--- INSTRUCTIONS FOR THE TASK ---
Copy out, exactly and with nothing else, the stretch of lines that starts at the line containing "Task: Toggle the M5 timeframe button" and finishes at the end of the data.

--- GIVEN RECORDS ---
────────
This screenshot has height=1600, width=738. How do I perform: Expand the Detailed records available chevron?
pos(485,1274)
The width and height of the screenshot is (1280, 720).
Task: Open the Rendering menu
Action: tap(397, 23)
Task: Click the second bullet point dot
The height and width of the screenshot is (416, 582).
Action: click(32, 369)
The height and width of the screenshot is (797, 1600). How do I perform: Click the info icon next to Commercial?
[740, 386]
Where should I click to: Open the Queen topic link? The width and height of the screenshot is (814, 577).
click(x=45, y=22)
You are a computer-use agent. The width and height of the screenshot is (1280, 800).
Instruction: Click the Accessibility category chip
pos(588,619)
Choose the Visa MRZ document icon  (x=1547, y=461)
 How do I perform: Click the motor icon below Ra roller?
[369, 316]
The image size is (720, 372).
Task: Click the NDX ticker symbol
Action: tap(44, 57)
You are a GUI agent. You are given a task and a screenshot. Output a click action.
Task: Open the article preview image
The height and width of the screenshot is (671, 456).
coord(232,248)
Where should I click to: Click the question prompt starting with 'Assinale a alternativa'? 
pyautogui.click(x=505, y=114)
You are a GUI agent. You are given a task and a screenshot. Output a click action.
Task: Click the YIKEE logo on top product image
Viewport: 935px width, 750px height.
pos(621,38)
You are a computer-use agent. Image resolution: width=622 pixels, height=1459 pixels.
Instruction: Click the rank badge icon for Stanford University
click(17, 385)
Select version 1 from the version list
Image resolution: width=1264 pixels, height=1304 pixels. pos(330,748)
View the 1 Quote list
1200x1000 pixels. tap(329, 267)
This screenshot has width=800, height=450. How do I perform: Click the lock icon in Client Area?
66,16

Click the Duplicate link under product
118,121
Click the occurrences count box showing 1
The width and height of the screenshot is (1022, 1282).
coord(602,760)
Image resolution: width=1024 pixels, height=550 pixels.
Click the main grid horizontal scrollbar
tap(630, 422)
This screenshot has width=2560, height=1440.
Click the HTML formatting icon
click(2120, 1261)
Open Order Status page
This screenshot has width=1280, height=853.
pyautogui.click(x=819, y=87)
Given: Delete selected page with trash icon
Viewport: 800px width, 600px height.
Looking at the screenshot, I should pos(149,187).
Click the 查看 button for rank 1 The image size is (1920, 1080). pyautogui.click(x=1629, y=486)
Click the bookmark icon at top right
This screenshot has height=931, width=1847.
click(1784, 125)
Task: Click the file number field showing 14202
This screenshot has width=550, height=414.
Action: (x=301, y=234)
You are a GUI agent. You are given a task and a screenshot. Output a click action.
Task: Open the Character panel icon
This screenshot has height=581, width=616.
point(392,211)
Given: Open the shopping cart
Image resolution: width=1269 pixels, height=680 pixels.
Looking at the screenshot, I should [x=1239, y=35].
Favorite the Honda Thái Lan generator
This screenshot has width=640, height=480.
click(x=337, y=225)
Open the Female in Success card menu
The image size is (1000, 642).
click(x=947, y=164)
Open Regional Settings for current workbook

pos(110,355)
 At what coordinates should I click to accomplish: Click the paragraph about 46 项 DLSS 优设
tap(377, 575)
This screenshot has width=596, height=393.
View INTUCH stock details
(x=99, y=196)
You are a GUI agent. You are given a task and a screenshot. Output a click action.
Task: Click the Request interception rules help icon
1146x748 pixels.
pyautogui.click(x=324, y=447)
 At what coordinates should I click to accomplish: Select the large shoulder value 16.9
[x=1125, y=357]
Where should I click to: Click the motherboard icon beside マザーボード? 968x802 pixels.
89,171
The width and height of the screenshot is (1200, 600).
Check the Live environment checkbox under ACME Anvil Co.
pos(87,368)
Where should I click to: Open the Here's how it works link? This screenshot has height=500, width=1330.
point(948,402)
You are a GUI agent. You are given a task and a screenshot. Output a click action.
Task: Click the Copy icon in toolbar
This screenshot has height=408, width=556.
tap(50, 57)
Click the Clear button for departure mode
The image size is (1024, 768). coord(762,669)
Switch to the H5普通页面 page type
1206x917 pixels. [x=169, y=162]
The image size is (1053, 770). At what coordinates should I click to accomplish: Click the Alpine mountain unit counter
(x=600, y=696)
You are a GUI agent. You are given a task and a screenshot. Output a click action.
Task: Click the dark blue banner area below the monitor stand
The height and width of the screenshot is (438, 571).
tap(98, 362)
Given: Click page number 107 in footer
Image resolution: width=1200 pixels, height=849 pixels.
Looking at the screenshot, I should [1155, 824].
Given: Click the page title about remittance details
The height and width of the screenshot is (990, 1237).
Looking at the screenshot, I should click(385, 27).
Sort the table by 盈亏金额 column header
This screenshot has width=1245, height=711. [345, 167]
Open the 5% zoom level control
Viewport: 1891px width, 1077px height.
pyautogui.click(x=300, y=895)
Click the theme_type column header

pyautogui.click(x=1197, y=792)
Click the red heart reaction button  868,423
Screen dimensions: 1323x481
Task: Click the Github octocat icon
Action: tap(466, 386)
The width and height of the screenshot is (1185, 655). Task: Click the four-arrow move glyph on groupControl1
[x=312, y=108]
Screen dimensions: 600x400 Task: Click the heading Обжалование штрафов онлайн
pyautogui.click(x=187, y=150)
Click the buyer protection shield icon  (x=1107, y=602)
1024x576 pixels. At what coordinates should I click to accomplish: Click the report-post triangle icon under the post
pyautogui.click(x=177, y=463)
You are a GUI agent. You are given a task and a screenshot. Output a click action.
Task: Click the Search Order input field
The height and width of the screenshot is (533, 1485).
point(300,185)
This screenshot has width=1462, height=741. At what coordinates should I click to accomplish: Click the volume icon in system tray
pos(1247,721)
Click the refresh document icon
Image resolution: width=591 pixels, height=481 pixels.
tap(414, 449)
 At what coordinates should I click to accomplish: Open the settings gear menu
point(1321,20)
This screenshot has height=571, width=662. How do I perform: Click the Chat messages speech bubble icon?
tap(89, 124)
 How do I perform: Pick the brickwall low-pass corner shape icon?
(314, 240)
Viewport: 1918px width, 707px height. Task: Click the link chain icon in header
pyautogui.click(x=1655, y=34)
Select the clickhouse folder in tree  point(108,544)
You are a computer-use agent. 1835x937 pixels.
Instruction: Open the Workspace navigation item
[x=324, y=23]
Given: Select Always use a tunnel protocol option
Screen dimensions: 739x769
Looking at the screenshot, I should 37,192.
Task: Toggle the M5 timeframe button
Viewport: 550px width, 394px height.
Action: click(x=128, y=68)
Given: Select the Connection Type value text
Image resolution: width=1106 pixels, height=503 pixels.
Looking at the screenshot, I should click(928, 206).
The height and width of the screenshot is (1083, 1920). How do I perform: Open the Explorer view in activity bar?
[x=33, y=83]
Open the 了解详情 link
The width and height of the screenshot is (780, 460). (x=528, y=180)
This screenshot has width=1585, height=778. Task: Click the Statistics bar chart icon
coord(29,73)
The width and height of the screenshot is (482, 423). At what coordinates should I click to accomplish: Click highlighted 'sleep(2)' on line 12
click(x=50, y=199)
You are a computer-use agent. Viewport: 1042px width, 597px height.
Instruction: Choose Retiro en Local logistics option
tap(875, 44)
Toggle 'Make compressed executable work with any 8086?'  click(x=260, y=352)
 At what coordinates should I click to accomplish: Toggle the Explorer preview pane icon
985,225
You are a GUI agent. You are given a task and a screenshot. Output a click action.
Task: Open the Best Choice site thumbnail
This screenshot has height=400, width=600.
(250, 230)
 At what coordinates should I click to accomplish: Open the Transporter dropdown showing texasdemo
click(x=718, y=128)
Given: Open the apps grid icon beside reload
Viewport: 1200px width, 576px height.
────────
--- ANSWER BELOW ---
Task: Toggle the M5 timeframe button
Viewport: 550px width, 394px height.
Action: click(x=128, y=68)
Given: Select the Connection Type value text
Image resolution: width=1106 pixels, height=503 pixels.
Looking at the screenshot, I should click(928, 206).
The height and width of the screenshot is (1083, 1920). How do I perform: Open the Explorer view in activity bar?
[x=33, y=83]
Open the 了解详情 link
The width and height of the screenshot is (780, 460). (x=528, y=180)
This screenshot has width=1585, height=778. Task: Click the Statistics bar chart icon
coord(29,73)
The width and height of the screenshot is (482, 423). At what coordinates should I click to accomplish: Click highlighted 'sleep(2)' on line 12
click(x=50, y=199)
You are a computer-use agent. Viewport: 1042px width, 597px height.
Instruction: Choose Retiro en Local logistics option
tap(875, 44)
Toggle 'Make compressed executable work with any 8086?'  click(x=260, y=352)
 At what coordinates should I click to accomplish: Toggle the Explorer preview pane icon
985,225
You are a GUI agent. You are given a task and a screenshot. Output a click action.
Task: Open the Best Choice site thumbnail
This screenshot has height=400, width=600.
(250, 230)
 At what coordinates should I click to accomplish: Open the Transporter dropdown showing texasdemo
click(x=718, y=128)
Given: Open the apps grid icon beside reload
Viewport: 1200px width, 576px height.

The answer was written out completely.